Diversity has dominated the conversation around the Academy Awards since Jan. 14 when the nominations revealed a second consecutive year of all-white acting nominees. On Friday, the Academy of Motion Picture Arts and Sciences announced sweeping changes that include doubling its female and minority members by 2020.
Damon said the move is “a wonderful first step.”
“But that’s what it is,” he said. “A first step.”
In September, Damon apologized for comments he made regarding diversity in filmmaking that sparked widespread backlash, after a portion of a conversation from HBO’s “Project Greenlight” circulated online.
Macklemore on race
Macklemore explores racism and hip-hop in a new song called “White Privilege II,” rapping about a white person’s position in society with black people fighting injustice and even namechecking Iggy Azalea for appropriating black culture, along with himself.

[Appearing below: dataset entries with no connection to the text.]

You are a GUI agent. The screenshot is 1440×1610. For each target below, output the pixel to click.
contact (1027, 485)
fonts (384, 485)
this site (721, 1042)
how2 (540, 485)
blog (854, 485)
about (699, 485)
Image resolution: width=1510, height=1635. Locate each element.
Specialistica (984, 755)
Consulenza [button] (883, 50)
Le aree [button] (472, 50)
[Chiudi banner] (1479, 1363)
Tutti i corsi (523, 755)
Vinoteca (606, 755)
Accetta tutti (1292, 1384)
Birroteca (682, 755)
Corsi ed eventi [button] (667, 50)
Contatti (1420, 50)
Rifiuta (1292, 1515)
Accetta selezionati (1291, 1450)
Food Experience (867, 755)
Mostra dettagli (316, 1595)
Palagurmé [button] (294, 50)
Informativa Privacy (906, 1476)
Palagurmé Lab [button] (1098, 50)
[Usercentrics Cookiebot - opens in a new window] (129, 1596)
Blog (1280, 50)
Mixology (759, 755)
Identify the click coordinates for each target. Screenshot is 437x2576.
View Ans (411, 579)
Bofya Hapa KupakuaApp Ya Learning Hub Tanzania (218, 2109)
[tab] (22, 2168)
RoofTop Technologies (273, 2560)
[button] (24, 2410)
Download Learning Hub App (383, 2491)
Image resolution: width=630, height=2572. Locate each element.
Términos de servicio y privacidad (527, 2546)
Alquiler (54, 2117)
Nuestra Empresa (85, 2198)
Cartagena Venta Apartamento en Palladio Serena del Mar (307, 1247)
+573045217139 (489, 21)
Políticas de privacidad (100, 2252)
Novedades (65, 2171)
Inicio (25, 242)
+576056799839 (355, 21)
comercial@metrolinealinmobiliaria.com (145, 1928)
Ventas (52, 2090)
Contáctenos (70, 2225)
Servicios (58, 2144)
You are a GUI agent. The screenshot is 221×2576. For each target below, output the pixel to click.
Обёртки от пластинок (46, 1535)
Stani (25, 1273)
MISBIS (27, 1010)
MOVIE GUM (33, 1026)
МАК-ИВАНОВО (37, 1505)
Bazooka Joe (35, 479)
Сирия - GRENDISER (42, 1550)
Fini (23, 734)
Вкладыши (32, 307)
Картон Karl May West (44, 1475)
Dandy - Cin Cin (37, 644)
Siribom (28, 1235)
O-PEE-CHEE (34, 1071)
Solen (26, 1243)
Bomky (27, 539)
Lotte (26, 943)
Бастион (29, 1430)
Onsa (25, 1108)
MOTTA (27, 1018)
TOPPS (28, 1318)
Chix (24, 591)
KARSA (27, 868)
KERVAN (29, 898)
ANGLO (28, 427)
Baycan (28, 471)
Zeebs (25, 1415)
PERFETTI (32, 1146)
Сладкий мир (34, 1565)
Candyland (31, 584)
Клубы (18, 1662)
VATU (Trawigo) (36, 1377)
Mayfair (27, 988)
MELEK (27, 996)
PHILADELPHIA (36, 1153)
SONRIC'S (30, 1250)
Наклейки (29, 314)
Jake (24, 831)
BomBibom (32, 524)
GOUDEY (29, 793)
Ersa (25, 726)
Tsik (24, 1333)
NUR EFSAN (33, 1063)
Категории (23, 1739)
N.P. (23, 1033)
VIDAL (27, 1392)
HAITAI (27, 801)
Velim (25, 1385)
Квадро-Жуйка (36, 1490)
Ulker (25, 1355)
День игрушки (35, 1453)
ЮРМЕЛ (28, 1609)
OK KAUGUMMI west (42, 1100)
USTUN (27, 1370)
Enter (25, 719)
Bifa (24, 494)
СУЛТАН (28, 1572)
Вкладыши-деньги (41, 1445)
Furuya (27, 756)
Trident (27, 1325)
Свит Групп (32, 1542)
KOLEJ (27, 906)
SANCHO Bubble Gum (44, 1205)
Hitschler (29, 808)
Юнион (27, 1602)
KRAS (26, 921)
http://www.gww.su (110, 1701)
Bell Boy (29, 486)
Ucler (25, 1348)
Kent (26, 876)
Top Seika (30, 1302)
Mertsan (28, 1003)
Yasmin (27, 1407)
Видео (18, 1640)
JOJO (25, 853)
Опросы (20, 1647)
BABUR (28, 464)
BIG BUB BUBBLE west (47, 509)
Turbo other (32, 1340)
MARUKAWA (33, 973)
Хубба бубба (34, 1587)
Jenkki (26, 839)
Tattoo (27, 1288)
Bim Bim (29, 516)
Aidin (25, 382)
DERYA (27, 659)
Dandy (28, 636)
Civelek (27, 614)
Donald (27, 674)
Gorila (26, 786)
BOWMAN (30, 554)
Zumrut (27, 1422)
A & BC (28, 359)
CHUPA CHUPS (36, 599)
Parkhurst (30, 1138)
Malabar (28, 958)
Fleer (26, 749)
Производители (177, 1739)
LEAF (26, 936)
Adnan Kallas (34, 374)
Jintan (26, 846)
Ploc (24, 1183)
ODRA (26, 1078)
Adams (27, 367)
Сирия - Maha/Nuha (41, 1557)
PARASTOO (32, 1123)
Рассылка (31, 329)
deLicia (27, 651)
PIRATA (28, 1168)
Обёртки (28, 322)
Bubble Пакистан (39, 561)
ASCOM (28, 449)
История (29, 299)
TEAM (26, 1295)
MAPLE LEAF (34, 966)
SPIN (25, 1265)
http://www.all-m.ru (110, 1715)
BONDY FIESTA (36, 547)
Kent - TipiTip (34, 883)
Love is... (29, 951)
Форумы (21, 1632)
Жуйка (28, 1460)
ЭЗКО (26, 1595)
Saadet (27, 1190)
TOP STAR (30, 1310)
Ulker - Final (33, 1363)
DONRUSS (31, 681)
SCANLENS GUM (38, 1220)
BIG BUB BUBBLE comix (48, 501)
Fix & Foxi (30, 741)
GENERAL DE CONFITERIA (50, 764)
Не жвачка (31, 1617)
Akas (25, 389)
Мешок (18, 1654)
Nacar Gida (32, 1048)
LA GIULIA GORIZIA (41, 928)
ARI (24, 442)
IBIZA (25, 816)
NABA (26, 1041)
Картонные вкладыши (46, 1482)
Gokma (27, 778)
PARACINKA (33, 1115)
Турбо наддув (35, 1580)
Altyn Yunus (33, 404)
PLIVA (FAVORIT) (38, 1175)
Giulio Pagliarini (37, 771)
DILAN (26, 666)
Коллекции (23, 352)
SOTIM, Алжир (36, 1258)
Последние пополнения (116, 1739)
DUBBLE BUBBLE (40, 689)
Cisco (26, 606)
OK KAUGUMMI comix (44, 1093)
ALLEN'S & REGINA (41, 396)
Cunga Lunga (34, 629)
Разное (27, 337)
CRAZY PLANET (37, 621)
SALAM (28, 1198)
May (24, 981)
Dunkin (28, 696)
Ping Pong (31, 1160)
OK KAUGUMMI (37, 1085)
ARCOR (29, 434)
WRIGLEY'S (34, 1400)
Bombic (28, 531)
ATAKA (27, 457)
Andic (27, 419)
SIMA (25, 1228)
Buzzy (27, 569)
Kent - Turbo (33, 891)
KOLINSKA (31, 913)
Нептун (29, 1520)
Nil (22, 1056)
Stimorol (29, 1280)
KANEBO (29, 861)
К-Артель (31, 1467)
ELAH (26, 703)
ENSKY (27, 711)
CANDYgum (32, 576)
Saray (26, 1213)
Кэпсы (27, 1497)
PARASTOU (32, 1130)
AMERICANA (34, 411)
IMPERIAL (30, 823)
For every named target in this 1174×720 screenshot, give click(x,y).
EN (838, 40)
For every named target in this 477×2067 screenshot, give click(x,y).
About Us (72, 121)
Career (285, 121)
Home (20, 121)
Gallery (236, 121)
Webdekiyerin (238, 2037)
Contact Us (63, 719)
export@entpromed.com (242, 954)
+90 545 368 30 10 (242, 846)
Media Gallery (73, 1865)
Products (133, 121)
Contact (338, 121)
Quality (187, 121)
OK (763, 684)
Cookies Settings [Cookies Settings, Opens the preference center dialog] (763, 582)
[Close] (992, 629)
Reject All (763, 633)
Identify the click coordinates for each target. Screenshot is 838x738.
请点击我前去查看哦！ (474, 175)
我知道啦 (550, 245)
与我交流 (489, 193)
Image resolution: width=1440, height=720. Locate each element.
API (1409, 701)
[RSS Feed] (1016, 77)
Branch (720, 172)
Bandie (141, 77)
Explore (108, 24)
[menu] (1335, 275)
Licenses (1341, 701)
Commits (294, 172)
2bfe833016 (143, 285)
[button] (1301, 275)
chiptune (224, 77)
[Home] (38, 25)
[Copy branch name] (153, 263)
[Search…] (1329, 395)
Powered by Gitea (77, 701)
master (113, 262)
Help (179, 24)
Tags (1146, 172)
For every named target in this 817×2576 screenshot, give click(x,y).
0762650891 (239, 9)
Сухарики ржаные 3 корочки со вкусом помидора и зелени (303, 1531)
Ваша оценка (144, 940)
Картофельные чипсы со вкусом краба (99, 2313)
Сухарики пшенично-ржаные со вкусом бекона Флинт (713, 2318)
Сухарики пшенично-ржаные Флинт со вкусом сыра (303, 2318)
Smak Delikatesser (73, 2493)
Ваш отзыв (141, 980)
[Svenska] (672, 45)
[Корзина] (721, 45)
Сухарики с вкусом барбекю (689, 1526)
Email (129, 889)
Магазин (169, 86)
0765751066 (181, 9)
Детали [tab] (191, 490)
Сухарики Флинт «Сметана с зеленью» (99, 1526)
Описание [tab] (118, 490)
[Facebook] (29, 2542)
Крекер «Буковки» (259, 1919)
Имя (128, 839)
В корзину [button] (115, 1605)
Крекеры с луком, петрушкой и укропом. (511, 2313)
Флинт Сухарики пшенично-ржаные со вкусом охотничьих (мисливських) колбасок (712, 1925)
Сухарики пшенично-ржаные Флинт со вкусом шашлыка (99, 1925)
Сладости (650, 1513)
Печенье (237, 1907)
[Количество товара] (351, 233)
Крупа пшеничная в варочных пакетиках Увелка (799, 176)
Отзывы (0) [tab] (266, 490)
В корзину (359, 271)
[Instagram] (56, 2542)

The track, released Friday, is close to nine minutes long and starts with the Grammy-winning rapper at a march in support of the Black Lives Matter movement.
“I wanna take a stance because we are not free, and I thought about it, we are not we,” he raps on the song, released with musical partner Ryan Lewis. “Am I in the outside looking in? Or am I in the inside looking out?”
Essence magazine entertainment director Cori Murray said she appreciated Macklemore’s honesty.
“I don’t think there’s an easy answer, and I think that he really did just say very plainly, … ‘I know I’m appropriating black culture, but I’m trying to do it in the most authentic way,’” Murray said.
‘Revenant’ braves blizzard
The snowy frontier saga “The Revenant” weathered a blizzard-ravaged box office.
Weekend movie-going was affected up and down the East Coast by Winter Storm Jonas, which forced theater closures in Washington D.C. and New York, and caused hundreds of theaters to suspend showings. Studio executives said the storm had a major effect on business.
“It had a huge effect on the entire marketplace,” said Kevin Grayson, head of domestic distribution for STX Entertainment, which debuted the horror thriller “The Boy.”